# Hardware Review: Cad Lights Nano Bio-Reactor (150ml Capacity)



## AdobeOtoCat (Dec 10, 2011)

•	May be installed as a hang on the back filter, or fully submerged.
•	Dimensions: 2.5" x 2.5" x 12" (total exterior dimensions including plumbing).
•	Pump: Super quiet and Slim TIA Professional pumps at 200GPH.
•	Can hold up to 150ml of bio-pellets
•	Material: 100% Cell-Cast Acrylic body
•	11.5W of energy use.
•	Compatibility: Pearl style Bio-pellets, GFO, Carbon
•	Capacity: 5G-50G Aquarium volume.

At first glance, this little monster feels very sturdy with its cell-cast acrylic. It packs a decent flow with its 11.5W pump while maintaining a silent operation.

This review will be kept short, so here goes. 
LIKES:
-	The body is quite sturdy and I can't imagine breaking it. It feels great to the touch.
-	Great media agitation. There is not a single problem with the pellets being too close together.
-	Dead silent - becomes completely silent with the addition of suction cups. Mine came without them and it was still pretty quiet.
-	Relatively cheap.

DISLIKES:
-	Cleaning is a pain, especially the tight bottom half cannot be screwed off. Takes a lot of patience trying to scrub out algae/feather dusters. 
-	Incompatible with vertex flat bio-pellets. I was told by a staff at my lfs that it does. BIG MISTAKE! Pearl style Bio-pellets only!!!! The flat ones get stuck and clogs the flow. UNLESS you get the additional valve that controls the flow and tone it down, then it can be used with the flat pellets. The lfs had the unit on display with the vertex bio-pellets but I guess I did not notice the extra valve.
-	Came without suction cups

Pictures:
















Tight space that is very difficult to clean.

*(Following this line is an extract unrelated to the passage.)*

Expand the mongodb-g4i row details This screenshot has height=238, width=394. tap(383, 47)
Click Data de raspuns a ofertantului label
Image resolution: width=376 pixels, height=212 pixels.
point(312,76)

Hope you guys enjoyed the review and would assist you to either purchase this unit or give it a pass. It is a great nano reactor, and I can easily imagine myself purchasing another one for a future nano tank. 
I left out the performance due to the numerous factors that affects water chemistry/conditions. In the end, this unit (like any other unit) is just a simple pump agitating a filter medium (easily DIY) most important thing are the pellets in my opinion. (so far so good, got rid of slime algae, I only had a small patch.)

Happy Hardwaring!


----------